*Task list:*
• 1. According to the legislative update, by what year will HB 2908 create a fully elected school board for Chicago?
• 2. Transcribe the legislative update word for word from "The spring legislative" to "legislators and organizations.".

*Excerpt to read:*

--------------------

The spring legislative session in Springfield has now ended – and the CTU’s legislative agenda advanced important improvements and protections for CTU members and the students and families we serve. This year had already been a huge success in the legislature – we overturned part of the horrible 1995 Chicago School Reform Law and restored our bargaining rights back in January – and we built on that success during the session that just wrapped up, including moving the bill for an elected representative school board for Chicago to the doorstep of being law. Below are CTU priorities we won, as well as efforts we supported with allied legislators and organizations.
CTU Priorities
Elected Representative School Board. Thanks to the work of thousands of people – and in particular the members of the GEM coalition – we are one step closer to an elected representative school board. The Illinois State Senate passed HB 2908 that creates a fully elected school board by 2026 and includes a three-year school closure moratorium until 2024. The bill will return to the Illinois House of Representatives for concurrence, and the House sponsor has already said she supports the bill and will call it for a vote. HUGE thanks to Rep. Delia Ramirez, Sen. Rob Martwick, House Speaker Chris Welch, and Senate President Don Harmon for their leadership. And a huge thanks to everyone in the CTU who helped move the bill to this point.

--------------------

*Dataset content:*
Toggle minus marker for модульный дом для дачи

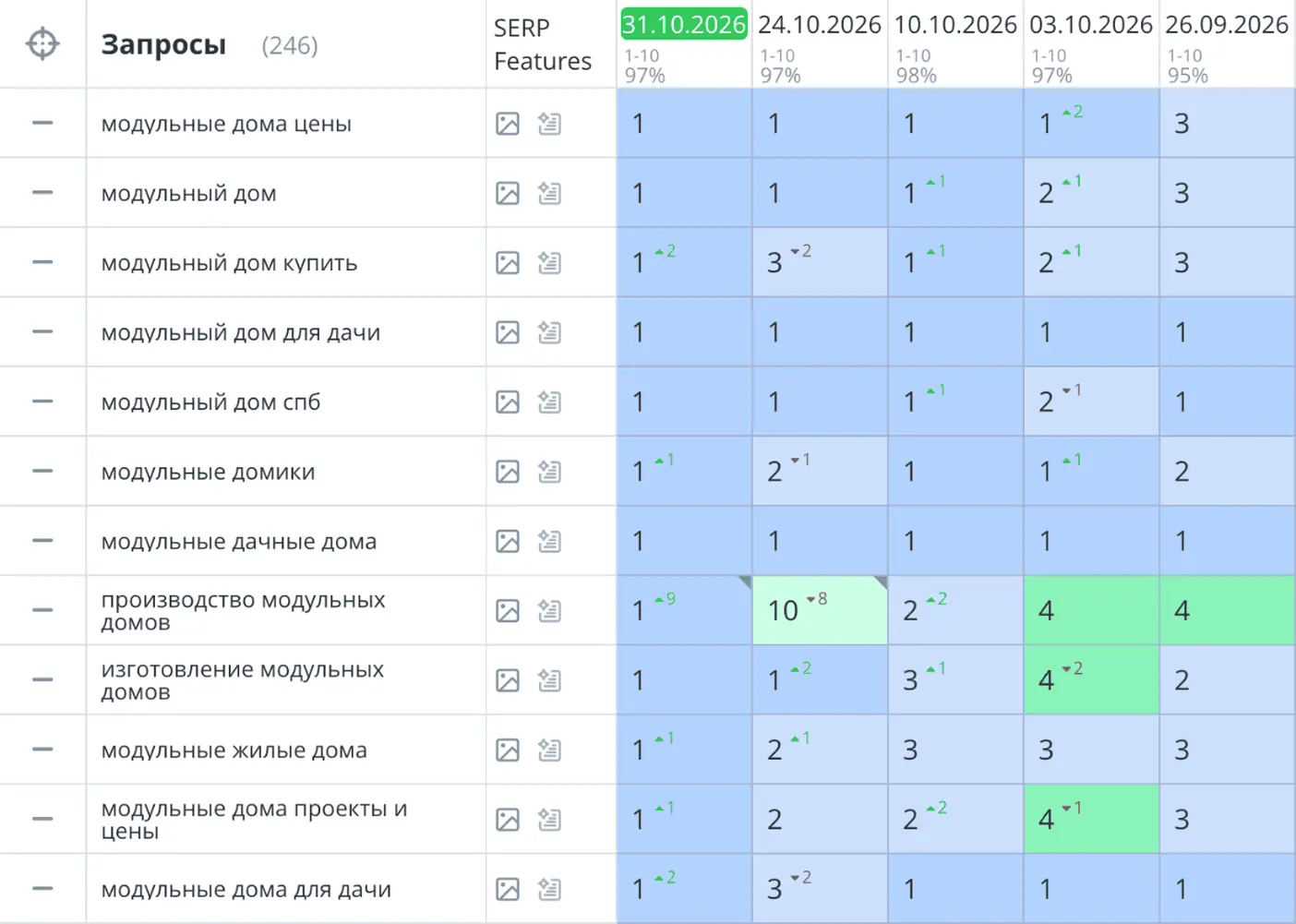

--------------------

*Replies:*
• 1. 2026

• 2.
The spring legislative session in Springfield has now ended – and the CTU’s legislative agenda advanced important improvements and protections for CTU members and the students and families we serve. This year had already been a huge success in the legislature – we overturned part of the horrible 1995 Chicago School Reform Law and restored our bargaining rights back in January – and we built on that success during the session that just wrapped up, including moving the bill for an elected representative school board for Chicago to the doorstep of being law. Below are CTU priorities we won, as well as efforts we supported with allied legislators and organizations.